> **Source excerpt**:
# Acid Fugue



## bianca (Oct 2, 2013)

is on-air :tiphat:





 or

__
https://soundcloud.com/bianca-piemonte%2Facidfugue

for pipe organ

Bianca P.


----------



## JamieHoldham (May 13, 2016)

It's quite a nice modern fugue, suprised me with the pedal in the beginning there.. question, what do you use to compose / how did you get the sound for the Organ to sound so good?


----------



## Pugg (Aug 8, 2014)

JamieHoldham said:


> It's quite a nice modern fugue, suprised me with the pedal in the beginning there.. question, what do you use to compose / how did you get the sound for the Organ to sound so good?


I was just wondering the same, sounds almost like church organ.


----------



## bianca (Oct 2, 2013)

JamieHoldham said:


> It's quite a nice modern fugue, suprised me with the pedal in the beginning there.. question, what do you use to compose / how did you get the sound for the Organ to sound so good?


Finale / Hauptwerk

Thank you


----------



## dzc4627 (Apr 23, 2015)

Hehe, I like how it deceptively begins like Bach's fugue in G minor.


----------



## KjellPrytz (Dec 16, 2016)

Thank you Bianca. I like it.


----------



## KjellPrytz (Dec 16, 2016)

Pugg said:


> I was just wondering the same, sounds almost like church organ.


Why only "almost"? What is the difference?


----------



## bianca (Oct 2, 2013)

KjellPrytz said:


> Why only "almost"? What is the difference?


indeed, it is a pipe organ 



KjellPrytz said:


> Thank you Bianca. I like it.


I am pleased, I know my music is not always easy...


----------

> **Given instruction 1**: Extract each line of the listing that contains the string "breadcrumb", treating uppercase and lowercase as distinct.
The forum thread and the listing are unrelated material.

> **Extracted material**:
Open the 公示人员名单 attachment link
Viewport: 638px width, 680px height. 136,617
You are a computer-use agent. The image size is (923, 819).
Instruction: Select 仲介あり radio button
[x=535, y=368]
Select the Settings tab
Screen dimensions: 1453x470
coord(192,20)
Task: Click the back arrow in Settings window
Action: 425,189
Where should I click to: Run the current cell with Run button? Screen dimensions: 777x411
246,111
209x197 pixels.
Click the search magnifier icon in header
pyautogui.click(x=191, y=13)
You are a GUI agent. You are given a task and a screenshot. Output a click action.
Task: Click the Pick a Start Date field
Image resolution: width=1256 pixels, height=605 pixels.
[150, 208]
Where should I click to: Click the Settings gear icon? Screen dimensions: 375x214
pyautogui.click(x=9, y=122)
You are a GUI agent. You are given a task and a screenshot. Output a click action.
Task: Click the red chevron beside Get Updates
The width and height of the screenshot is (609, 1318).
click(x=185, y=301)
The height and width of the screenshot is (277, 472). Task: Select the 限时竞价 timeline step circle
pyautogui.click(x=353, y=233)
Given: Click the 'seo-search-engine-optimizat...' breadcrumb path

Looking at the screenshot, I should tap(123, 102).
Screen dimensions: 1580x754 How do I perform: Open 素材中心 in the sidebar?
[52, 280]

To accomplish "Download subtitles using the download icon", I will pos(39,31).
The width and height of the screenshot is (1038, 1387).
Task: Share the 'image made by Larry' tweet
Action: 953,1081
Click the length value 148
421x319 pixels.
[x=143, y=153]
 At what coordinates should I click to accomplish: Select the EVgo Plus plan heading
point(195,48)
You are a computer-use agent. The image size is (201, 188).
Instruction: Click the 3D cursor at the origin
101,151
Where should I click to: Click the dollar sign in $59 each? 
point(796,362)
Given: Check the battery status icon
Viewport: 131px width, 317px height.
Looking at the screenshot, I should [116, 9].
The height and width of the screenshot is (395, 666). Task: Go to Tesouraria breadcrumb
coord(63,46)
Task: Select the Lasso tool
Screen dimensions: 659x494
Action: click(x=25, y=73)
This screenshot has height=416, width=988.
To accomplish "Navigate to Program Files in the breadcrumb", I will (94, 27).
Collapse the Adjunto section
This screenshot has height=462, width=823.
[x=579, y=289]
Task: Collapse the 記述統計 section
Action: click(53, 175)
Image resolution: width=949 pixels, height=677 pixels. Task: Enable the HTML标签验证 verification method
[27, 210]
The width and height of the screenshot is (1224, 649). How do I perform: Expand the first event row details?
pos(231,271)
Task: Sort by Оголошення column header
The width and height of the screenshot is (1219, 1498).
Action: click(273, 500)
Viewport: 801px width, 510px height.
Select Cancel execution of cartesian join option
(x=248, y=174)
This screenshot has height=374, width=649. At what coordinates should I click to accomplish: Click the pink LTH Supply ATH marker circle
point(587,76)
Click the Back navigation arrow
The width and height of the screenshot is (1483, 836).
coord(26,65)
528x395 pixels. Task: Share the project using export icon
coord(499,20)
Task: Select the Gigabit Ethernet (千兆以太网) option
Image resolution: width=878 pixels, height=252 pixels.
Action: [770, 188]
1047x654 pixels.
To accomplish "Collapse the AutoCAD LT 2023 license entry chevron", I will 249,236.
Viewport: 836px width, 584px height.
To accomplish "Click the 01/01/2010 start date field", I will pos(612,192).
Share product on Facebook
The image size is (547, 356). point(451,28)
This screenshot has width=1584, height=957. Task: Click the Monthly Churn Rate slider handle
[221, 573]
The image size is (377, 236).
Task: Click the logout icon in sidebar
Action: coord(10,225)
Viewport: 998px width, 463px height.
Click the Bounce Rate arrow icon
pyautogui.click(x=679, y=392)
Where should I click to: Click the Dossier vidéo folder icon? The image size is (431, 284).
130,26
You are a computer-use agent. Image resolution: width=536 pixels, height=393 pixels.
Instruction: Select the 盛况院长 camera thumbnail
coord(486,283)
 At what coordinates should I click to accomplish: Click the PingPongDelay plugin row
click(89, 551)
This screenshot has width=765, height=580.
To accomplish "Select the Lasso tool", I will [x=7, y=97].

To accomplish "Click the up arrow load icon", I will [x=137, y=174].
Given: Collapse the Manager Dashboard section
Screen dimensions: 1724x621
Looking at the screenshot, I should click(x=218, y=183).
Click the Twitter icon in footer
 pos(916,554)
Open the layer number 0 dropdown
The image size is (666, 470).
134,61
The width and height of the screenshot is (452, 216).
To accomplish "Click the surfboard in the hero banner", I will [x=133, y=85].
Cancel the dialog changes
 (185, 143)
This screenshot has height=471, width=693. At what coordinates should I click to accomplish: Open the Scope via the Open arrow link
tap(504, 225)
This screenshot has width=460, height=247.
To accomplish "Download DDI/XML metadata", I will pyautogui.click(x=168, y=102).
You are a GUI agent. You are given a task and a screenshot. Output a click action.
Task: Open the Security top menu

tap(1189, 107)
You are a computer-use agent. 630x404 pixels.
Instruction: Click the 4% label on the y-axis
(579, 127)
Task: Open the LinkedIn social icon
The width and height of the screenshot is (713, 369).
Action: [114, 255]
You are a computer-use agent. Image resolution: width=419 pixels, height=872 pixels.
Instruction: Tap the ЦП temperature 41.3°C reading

> **Given instruction 2**:
Answer these questions from the forum thread:
(a) What did JamieHoldham say surprised them at the beginning of the fugue?
(b) Which two names did bianca give in reply to the question about what is used to compose and to get the organ sound?
(c) Which Bach work does dzc4627 say the piece deceptively begins like?

> **Correct result 1**:
Given: Click the 'seo-search-engine-optimizat...' breadcrumb path
The height and width of the screenshot is (395, 666). Task: Go to Tesouraria breadcrumb
To accomplish "Navigate to Program Files in the breadcrumb", I will (94, 27).

> **Correct result 2**:
(a) The pedal.
(b) Finale and Hauptwerk.
(c) Bach's fugue in G minor.